§ **ACTIVITIES**
**1)** From the antiretroviral therapy article, extract the passage that begins at the words "Antiretroviral therapy is" and stops after the words "be significantly increased.", copying it word for word.
**2)** Decide whether each statement below agrees with the antiretroviral therapy article. Answer yes or no for each and quote the deciding words of the article: (a) The article names five general types of antiretroviral drugs. (b) Entry inhibitors are described as the newest type of antiretroviral drug. (c) Doctors are limited to the standard combination pills when treating an infection.
Segment Start: SELECTED PASSAGE
Antiretroviral Therapy

Antiretroviral therapy is a way of combating the most common retroviral disease, HIV/AIDS. The key to understanding how antiretroviral therapy works is to look at the life cycle of a retrovirus. By interrupting various stages of the retroviral life cycle, the spread can be controlled and the lifespan of the host can be significantly increased.
  1. What Is a Retrovirus

    • A retrovirus is a virus that uses RNA to insert itself and replace the DNA of the host cell with its own DNA using an enzyme known as the integrase enzyme. By inserting its own DNA into a cell, the cell goes on to produce new retrovirus that go on to infect other cells.

    Lifecycle of the HIV Virus

    • An infection of the HIV/AIDS virus begins with the virus being transmitted to the blood stream of the host. The virus attaches to a cell wall and inserts its contents into the cell. The HIV cell inserts its RNA into the host cell and, via an enzyme known as the integrase enzyme, replicates the HIV virus DNA in the cell. As the infected cell reproduces, it creates the material for the formation of new HIV viruses. That material begins to form as a new retrovirus and eventually pushes its way out of the host cell. As the immature cell breaks free of the host, the protease enzyme creates a new virus.

    Antiretroviral Drugs

    • Antiretroviral drugs work by interrupting various steps of the HIV/AIDS life cycle. The goal is to either prevent the virus from reproducing or to decrease its lifespan to prevent the manufacture of new retrovirus.

    Types of Drugs

    • There are five general types of antiretroviral drugs. The first type is nucleoside reverse transcriptase inhibitors (NRTI), which are sometimes called nukes. They work by stopping the retrovirus from creating DNA based on its own RNA. The second type uses a different way of achieving the same goal. These drugs are called non-nucleoside reverse transcriptase inhibitors (NNRTI), or sometimes non-nukes. A third type of antiretroviral drugs are protease inhibitors. Protease inhibitors block the creation of material that will eventually become the building blocks of a new retrovirus. A fourth type of newer antiretroviral drugs are entry inhibitors. These drugs stop the retrovirus from entering the cell. The fifth, and newest, type of antiretroviral drugs is the integrase inhibitor, which prevents the retrovirus from inserting its genetic code into host cells.

    Combination Pills

    • In many cases, several antiretroviral drugs are required to control an infection. To facilitate this, drug manufacturers produce some standard combination antiretroviral pills that contain different types of antiretroviral drugs. However, doctors are still free to try different combinations and ratios of drugs in cases that don't respond well to existing combination pills.
Segment End: SELECTED PASSAGE
Segment Start: DATASET
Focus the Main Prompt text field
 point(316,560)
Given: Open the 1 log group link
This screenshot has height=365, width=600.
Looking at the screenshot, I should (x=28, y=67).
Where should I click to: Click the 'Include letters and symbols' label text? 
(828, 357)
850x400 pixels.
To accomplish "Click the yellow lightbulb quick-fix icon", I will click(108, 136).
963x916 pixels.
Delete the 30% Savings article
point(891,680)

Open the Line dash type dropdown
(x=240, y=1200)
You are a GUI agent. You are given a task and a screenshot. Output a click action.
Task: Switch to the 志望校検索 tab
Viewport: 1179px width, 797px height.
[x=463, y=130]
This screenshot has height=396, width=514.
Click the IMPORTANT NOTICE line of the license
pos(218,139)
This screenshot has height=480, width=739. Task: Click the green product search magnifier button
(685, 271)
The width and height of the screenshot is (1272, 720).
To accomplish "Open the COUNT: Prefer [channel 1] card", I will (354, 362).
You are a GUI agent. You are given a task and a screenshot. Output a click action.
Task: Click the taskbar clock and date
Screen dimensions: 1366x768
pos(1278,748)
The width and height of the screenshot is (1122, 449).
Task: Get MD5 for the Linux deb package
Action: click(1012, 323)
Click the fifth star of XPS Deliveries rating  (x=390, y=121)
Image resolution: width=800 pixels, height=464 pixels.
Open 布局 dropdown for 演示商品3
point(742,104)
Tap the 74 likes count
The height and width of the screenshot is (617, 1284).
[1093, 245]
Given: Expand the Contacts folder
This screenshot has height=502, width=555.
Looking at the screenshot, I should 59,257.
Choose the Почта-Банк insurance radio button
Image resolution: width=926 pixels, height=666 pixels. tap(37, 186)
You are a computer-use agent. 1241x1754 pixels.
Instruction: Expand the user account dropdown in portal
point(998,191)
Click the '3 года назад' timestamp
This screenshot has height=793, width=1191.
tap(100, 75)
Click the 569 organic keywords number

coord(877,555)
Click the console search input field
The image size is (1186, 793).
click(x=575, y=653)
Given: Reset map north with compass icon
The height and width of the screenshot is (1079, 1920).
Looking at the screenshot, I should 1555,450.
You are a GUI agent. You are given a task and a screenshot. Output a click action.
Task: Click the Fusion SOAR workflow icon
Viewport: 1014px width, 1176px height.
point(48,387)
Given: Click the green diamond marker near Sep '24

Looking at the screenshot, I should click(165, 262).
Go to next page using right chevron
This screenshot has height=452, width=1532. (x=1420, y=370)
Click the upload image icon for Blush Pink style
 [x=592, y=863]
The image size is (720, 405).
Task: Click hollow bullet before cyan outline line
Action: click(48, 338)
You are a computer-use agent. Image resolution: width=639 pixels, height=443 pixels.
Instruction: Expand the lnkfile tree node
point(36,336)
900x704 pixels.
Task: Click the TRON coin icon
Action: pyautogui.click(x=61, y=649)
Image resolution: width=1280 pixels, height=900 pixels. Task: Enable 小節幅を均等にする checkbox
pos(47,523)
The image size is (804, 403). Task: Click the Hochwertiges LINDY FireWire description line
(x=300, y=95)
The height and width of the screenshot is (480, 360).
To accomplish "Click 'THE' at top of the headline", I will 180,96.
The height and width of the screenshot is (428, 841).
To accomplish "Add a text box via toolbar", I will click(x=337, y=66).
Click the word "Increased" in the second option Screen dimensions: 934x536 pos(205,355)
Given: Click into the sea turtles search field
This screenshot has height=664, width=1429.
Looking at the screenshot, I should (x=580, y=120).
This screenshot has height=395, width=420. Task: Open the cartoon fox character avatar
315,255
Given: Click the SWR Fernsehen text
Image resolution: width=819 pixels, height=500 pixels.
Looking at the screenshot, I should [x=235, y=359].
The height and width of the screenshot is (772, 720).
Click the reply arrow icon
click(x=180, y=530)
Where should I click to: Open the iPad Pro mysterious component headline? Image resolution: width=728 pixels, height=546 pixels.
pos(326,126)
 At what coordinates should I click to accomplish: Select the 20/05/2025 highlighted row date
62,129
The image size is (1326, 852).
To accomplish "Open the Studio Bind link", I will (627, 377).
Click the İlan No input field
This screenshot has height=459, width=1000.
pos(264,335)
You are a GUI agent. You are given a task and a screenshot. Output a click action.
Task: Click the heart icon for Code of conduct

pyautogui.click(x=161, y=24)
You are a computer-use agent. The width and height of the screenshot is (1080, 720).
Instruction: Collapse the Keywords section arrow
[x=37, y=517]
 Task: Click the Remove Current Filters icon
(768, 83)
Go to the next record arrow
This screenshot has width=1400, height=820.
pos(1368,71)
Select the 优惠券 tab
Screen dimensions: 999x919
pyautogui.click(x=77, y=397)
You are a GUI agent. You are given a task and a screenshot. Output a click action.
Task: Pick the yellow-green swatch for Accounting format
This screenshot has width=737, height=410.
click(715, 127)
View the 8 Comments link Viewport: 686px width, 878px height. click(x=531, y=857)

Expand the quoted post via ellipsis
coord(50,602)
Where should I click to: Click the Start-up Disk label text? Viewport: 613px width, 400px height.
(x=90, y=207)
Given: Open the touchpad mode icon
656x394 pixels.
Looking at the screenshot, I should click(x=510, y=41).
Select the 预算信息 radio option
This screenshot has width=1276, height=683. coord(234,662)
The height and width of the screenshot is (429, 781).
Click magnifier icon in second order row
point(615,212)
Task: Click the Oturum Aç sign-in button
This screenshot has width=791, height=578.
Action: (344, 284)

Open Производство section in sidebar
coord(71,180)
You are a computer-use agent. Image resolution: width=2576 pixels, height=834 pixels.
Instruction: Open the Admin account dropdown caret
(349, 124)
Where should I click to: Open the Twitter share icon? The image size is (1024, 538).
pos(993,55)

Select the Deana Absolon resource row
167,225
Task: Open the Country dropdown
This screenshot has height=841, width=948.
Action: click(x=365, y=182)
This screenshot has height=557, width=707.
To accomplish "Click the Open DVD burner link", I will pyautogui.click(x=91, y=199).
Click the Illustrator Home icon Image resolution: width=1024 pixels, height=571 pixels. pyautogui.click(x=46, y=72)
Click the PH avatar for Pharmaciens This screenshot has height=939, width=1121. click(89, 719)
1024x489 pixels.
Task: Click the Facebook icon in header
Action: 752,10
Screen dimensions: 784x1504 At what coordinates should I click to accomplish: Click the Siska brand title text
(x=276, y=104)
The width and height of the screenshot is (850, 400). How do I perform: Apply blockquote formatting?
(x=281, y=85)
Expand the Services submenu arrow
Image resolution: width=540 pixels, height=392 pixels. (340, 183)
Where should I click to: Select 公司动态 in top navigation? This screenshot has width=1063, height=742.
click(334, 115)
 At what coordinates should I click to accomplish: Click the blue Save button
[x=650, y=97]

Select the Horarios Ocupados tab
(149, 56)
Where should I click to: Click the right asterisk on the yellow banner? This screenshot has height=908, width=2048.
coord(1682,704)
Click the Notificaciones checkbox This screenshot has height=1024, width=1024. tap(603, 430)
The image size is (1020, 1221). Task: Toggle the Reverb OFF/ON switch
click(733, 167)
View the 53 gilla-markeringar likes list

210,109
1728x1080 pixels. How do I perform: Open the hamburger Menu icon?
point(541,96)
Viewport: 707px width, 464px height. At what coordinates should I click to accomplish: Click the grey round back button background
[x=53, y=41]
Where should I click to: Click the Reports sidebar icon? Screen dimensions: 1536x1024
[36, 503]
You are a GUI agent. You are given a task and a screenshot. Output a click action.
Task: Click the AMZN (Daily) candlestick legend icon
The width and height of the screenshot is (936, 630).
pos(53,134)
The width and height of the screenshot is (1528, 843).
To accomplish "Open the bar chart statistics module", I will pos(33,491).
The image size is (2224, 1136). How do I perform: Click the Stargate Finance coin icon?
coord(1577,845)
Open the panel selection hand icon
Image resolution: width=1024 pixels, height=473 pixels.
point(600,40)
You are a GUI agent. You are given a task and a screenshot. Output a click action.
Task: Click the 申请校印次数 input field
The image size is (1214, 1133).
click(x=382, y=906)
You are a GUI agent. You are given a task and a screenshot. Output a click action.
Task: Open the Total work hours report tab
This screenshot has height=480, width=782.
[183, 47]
Segment End: DATASET
§ **RESULTS BY TASK**
**1)**
Antiretroviral therapy is a way of combating the most common retroviral disease, HIV/AIDS. The key to understanding how antiretroviral therapy works is to look at the life cycle of a retrovirus. By interrupting various stages of the retroviral life cycle, the spread can be controlled and the lifespan of the host can be significantly increased.

**2)**
(a) Yes: "There are five general types of antiretroviral drugs."
(b) No: "The fifth, and newest, type of antiretroviral drugs is the integrase inhibitor"
(c) No: "doctors are still free to try different combinations and ratios of drugs in cases that don't respond well to existing combination pills."